Yellow fever has largely been eliminated in developed nations after vaccines were developed in the 1930s, but outbreaks continue in Africa and Latin America. For countries that cannot afford broad vaccination programs, a consortium was formed in 2001 by WHO, the International Federation of the Red Cross and Red Crescent Societies, Doctors Without Borders and UNICEF. Their role is to dole out the global emergency stockpile of about 6 million vaccines, which cost less than $2 (Dh7.35) each. Until this outbreak, the consortium had never before used more than 4 million doses in any one country.

Four companies produce yellow fever vaccine for WHO and its partners, and as the outbreak worsened, officials pressed manufacturers to rush the production of more.

On February 12, WHO announced Angola had a yellow fever outbreak in its capital, and along with its partners, sent more than 6 million doses for a vaccination campaign targeting Luanda, more doses than are usually contained in the emergency stockpile.

Shocking discovery

To verify that the vaccines had reached those who needed them, health officials asked Angola for a detailed accounting of their use.

The answer: 1 million doses had disappeared — “evaporated” — probably taken by “friend(s) and families of the local authorities,” the “army” or resold in the “private sector,” according to a WHO email to its partners.

“How can this happen in a situation of (vaccine) shortage?” asked WHO’s Sergio Yactayo, a Geneva-based yellow fever expert, in a March 4 missive to his colleagues at UNICEF, the IFRC, Doctors Without Borders and WHO.

In a series of internal calls over the summer, health officials complained that shots approved for specific regions with documented yellow fever cases were sometimes used in areas that had no cases — without any explanation — according to sources familiar with the problem who were not authorised to discuss it.

“Vaccine is the only way to control a yellow fever epidemic,” said Dr. Peter Piot, director of the London School of Hygiene and Tropical Medicine. “This is where WHO should insist on accountability ... they have to know how the vaccine is being used to know they are making the right decisions.”
WHO’s Aylward said tracing the vaccines’ usage is an “incredibly important issue”.

As yellow fever tore through Angola and Congo, UN officials made a series of other mistakes that stalled control efforts.

Ahead of a key vaccination campaign, WHO’s country representative in Angola learnt that vaccines had been shipped — but without any of the material needed to use them, including syringes.
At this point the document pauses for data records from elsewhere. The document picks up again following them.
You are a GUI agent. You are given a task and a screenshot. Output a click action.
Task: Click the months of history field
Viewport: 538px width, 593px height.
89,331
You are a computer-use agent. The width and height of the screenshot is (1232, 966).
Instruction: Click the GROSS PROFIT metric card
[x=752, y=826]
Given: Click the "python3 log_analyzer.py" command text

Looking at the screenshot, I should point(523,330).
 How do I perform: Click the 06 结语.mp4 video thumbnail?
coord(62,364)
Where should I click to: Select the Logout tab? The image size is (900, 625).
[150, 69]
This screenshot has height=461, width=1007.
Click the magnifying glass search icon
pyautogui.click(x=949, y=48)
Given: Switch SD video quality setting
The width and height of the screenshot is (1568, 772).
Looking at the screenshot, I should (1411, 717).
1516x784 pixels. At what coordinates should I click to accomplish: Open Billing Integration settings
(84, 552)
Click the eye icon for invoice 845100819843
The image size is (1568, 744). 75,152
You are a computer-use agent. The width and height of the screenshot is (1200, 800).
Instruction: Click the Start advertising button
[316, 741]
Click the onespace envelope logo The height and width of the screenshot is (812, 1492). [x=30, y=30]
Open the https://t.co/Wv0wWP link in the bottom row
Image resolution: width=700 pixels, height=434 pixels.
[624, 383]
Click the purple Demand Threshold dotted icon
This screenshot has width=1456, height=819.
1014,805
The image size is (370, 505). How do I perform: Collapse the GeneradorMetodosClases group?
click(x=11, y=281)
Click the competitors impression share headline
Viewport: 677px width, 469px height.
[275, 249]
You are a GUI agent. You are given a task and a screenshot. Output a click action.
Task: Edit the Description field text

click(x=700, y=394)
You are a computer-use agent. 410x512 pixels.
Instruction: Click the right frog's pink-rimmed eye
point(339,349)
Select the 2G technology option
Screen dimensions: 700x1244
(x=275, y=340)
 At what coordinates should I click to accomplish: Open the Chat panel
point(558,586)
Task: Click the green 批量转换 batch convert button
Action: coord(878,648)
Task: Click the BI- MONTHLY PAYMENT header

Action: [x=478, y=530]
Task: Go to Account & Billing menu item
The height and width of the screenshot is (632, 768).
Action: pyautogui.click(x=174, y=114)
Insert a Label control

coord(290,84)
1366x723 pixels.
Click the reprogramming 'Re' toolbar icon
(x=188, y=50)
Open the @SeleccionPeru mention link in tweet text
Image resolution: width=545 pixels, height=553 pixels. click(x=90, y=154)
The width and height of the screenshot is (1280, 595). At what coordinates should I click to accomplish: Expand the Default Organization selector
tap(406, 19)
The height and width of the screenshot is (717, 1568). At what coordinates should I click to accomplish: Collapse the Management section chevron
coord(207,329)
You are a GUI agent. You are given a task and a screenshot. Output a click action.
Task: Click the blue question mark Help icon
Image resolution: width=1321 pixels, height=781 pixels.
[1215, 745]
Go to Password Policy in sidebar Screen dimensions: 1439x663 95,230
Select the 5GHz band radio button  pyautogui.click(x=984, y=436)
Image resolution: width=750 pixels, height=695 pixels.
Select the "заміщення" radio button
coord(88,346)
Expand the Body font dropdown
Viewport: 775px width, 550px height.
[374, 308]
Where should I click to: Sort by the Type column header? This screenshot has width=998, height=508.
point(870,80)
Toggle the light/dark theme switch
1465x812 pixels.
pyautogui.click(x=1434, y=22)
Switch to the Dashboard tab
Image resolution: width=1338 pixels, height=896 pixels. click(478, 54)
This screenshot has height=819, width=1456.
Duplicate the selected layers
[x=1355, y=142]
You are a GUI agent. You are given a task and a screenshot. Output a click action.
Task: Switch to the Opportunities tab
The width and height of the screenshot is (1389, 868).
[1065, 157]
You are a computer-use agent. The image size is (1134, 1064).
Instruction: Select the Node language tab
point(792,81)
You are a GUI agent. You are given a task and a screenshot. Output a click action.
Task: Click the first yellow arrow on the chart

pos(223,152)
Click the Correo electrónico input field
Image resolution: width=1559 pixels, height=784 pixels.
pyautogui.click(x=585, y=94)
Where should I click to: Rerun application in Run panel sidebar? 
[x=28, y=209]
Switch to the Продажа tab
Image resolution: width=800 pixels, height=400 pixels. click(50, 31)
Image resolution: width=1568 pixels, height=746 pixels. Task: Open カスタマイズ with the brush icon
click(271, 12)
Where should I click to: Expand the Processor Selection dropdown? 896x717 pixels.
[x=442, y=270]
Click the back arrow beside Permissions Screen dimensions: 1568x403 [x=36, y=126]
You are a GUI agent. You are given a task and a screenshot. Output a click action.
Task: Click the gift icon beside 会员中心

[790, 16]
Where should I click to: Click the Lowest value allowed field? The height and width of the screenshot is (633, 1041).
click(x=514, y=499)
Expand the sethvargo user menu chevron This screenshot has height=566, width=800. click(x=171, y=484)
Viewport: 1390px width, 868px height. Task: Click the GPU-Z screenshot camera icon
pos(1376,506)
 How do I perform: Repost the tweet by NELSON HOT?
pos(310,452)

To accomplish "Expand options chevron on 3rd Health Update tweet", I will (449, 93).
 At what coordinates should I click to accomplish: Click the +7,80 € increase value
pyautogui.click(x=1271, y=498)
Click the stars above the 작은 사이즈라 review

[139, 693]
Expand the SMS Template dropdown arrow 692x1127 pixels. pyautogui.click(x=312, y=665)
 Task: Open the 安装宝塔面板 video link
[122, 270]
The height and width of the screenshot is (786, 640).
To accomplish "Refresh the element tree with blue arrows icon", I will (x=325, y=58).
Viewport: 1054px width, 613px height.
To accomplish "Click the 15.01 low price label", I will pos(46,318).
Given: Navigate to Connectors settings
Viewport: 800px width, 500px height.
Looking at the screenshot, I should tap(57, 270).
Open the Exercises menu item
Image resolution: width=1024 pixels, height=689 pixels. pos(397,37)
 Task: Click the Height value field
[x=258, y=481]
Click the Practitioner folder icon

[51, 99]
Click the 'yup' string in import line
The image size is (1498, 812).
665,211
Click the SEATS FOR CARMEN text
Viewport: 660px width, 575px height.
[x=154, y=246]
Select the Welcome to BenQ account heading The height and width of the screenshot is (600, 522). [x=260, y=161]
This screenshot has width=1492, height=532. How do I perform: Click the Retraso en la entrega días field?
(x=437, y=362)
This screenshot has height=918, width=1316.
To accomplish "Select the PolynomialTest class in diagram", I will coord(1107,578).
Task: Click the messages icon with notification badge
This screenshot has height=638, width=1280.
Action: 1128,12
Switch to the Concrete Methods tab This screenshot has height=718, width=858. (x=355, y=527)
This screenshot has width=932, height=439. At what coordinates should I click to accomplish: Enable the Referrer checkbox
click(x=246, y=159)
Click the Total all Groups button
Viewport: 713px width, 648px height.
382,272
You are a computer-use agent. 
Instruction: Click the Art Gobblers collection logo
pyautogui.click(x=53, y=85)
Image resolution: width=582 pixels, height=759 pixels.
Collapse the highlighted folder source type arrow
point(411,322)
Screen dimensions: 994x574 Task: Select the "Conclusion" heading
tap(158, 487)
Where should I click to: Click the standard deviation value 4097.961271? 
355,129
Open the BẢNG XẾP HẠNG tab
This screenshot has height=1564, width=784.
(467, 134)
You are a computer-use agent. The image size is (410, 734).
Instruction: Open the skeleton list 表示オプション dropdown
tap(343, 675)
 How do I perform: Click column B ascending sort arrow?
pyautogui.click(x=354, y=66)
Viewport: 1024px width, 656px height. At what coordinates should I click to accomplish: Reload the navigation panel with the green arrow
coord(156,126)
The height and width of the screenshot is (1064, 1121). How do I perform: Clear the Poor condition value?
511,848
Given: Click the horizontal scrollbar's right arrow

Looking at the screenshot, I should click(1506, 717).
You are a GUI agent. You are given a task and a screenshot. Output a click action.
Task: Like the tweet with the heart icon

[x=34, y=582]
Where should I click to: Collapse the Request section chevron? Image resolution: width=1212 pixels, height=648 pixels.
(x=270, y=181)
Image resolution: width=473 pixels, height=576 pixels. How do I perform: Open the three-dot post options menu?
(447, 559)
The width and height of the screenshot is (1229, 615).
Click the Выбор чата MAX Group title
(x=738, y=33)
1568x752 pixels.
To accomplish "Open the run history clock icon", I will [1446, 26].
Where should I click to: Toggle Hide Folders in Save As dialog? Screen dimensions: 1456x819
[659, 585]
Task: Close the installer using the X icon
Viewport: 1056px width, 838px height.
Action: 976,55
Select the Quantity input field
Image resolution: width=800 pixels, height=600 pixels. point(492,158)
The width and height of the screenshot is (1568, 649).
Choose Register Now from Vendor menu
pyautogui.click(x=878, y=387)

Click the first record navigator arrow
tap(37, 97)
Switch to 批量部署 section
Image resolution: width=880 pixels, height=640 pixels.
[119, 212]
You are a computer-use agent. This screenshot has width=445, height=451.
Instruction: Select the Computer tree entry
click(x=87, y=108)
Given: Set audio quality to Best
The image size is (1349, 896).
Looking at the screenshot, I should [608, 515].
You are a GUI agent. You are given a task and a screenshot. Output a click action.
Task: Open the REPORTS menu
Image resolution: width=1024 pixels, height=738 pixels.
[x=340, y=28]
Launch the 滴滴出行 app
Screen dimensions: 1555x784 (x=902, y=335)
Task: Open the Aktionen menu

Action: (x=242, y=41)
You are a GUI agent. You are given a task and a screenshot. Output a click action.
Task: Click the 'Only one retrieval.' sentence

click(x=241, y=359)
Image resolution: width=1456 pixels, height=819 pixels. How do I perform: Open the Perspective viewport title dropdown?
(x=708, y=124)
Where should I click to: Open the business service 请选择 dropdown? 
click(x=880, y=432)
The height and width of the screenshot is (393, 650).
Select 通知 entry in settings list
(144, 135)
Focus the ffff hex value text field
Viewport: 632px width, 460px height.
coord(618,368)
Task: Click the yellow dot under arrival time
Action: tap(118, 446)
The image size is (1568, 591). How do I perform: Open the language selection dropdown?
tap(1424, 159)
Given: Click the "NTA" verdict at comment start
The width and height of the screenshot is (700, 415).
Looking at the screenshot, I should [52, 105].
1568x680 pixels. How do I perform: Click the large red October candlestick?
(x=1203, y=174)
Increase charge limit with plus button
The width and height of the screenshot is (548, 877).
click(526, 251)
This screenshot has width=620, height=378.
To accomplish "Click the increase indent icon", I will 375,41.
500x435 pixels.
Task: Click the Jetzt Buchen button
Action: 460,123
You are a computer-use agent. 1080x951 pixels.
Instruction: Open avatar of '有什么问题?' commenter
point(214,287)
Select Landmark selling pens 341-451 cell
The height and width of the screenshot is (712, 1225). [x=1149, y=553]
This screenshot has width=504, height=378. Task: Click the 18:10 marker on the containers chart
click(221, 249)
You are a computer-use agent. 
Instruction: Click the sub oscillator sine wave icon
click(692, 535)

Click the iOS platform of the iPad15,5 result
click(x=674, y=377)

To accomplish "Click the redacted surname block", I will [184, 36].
In Congo, aid workers faced another problem: how to prevent the vaccines from spoiling in the heat.

On July 8, an internal memo to WHO’s Director-General Dr. Margaret Chan relayed more disturbing news: the sole laboratory in Kinshasa responsible for testing all yellow fever cases in Congo had halted operations two weeks earlier. The lab was awaiting more diagnostic materials. Confronted with an urgent demand for a limited supply of vaccines, WHO and partners are now turning to a largely untested theory to stretch the number of shots: fractional dosing, or using one fifth of the standard dose so that five people can be treated instead of just one.